Orbit of a Lie group action

The set of points reachable from x under the action; it is an immersed homogeneous space.

Orbit of a Lie group action

Let $G$ be a Lie group acting smoothly on a manifold $M$ ; see smooth Lie group actions . Fix $x\in M$ .

Definition

The orbit of $x$ is

G\cdot x=\{g\cdot x \mid g\in G\}\subseteq M.

The orbit map is $\Phi_x:G\to M$ , $\Phi_x(g)=g\cdot x$ .

The stabilizer (isotropy group) is

G_x=\{g\in G\mid g\cdot x=x\},

a subgroup of $G$ ; it is a Lie subgroup because it is closed and closed subgroups are Lie subgroups .

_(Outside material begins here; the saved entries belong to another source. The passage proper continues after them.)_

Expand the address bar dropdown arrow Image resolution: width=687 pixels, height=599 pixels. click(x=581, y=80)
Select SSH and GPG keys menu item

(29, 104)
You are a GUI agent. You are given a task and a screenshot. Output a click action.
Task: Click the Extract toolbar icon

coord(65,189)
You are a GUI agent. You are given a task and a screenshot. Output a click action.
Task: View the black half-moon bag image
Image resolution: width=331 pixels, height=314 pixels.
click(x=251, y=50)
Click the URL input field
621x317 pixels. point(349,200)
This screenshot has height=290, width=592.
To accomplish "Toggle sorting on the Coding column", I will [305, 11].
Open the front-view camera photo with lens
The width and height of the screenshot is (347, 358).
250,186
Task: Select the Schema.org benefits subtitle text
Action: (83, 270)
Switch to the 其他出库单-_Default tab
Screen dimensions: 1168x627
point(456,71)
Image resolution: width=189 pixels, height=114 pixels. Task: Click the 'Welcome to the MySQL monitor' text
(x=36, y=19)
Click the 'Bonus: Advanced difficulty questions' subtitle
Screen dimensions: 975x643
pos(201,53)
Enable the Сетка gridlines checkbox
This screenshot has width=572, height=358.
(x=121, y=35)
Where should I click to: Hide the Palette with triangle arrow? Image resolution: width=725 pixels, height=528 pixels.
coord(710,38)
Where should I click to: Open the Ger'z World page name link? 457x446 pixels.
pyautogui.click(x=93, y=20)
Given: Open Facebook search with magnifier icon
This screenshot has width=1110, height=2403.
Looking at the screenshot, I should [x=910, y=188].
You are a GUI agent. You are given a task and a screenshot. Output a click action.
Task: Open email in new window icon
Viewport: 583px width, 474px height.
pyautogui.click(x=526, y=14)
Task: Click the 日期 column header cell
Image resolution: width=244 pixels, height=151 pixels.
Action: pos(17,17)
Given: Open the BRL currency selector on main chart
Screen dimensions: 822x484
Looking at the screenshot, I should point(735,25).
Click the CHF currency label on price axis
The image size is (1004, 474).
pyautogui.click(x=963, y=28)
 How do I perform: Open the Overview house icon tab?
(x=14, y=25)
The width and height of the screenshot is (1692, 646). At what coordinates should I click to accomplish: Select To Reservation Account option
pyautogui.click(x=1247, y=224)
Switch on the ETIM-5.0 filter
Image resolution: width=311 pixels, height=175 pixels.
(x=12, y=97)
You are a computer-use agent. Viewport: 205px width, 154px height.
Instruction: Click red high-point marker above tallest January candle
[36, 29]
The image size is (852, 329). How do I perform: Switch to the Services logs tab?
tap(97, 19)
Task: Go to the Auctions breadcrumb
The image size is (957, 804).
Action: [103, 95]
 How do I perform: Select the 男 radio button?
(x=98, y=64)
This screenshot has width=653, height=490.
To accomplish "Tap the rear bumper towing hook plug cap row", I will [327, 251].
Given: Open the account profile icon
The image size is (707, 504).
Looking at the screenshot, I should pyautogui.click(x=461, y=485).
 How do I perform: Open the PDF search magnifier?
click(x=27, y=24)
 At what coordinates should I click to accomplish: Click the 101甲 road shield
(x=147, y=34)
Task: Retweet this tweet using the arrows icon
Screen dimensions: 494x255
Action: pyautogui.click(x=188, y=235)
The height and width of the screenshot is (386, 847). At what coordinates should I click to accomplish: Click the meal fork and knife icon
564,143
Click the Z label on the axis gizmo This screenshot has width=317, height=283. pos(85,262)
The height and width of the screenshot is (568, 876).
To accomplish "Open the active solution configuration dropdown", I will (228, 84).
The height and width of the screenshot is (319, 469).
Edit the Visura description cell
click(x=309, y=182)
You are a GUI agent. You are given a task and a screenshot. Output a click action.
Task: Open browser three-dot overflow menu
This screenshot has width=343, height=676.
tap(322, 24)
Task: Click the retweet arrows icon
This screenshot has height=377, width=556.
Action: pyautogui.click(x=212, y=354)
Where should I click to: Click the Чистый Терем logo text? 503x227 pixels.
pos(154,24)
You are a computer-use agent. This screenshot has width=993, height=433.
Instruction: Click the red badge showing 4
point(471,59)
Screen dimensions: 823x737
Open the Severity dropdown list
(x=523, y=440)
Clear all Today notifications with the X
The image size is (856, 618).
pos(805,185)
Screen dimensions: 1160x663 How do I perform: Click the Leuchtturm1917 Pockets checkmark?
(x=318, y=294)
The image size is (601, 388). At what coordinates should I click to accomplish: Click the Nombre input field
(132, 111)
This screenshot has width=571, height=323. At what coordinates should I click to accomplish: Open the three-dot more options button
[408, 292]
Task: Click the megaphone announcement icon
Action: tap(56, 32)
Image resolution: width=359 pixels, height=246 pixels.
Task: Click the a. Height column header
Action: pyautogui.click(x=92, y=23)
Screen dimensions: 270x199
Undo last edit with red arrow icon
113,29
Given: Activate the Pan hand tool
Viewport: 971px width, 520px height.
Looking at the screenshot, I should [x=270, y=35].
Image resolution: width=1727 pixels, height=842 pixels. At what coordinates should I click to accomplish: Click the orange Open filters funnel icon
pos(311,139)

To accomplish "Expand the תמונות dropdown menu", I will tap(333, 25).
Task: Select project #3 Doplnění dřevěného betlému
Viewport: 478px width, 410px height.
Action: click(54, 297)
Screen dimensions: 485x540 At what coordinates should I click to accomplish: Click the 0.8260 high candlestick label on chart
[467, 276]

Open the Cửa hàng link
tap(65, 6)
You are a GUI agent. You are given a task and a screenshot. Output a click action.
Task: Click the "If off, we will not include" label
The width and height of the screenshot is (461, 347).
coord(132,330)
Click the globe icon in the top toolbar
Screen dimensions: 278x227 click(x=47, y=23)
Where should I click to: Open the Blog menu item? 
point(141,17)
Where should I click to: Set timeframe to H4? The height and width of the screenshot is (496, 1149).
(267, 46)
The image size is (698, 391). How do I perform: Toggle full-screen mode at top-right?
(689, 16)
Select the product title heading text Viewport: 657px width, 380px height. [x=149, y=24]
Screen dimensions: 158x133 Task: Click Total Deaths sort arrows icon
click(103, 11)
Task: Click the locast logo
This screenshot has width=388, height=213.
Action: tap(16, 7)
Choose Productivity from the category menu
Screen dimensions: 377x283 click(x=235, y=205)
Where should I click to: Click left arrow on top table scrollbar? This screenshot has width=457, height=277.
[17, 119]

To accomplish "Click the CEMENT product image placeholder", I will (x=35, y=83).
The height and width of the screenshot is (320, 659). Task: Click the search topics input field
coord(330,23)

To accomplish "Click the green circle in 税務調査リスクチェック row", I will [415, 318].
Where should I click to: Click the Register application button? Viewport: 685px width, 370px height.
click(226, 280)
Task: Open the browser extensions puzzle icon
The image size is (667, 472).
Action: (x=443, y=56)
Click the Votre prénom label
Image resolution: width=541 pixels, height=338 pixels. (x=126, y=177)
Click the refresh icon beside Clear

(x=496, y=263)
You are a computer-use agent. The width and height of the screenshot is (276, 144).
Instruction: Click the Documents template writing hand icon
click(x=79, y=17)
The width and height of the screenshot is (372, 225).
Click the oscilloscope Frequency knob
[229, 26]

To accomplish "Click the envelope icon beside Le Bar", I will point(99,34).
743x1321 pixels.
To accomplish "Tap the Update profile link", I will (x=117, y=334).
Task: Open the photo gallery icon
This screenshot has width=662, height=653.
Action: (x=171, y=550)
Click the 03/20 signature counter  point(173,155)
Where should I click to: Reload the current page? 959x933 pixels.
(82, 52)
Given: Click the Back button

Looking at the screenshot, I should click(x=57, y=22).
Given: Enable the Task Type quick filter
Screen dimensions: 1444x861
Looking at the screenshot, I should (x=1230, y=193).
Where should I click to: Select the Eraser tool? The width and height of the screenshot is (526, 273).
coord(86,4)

Theorem (orbit as a homogeneous space)

The orbit map $\Phi_x$ descends to a smooth map

\overline{\Phi}_x: G/G_x \to M

from the coset space $G/G_x$ , whose image is $G\cdot x$ . Moreover:

$\overline{\Phi}_x$ is an immersion, and $G\cdot x$ is an immersed submanifold of $M$ .
If the action is proper , then $\overline{\Phi}_x$ is an embedding, so each orbit is an embedded submanifold.

In particular, each orbit carries a canonical structure of a homogeneous space for $G$ .

Tangent space description

The differential of the orbit map at the identity gives the infinitesimal action map

d(\Phi_x)_e:\mathfrak g \to T_xM,

and its image equals $T_x(G\cdot x)$ . This identifies tangent vectors to the orbit with values at $x$ of the fundamental vector fields generated by elements of $\mathfrak g$ .

Context

Orbit geometry is the local building block of the orbit space $M/G$ , and transitivity of the action is exactly the condition that there is a single orbit (see transitive actions ).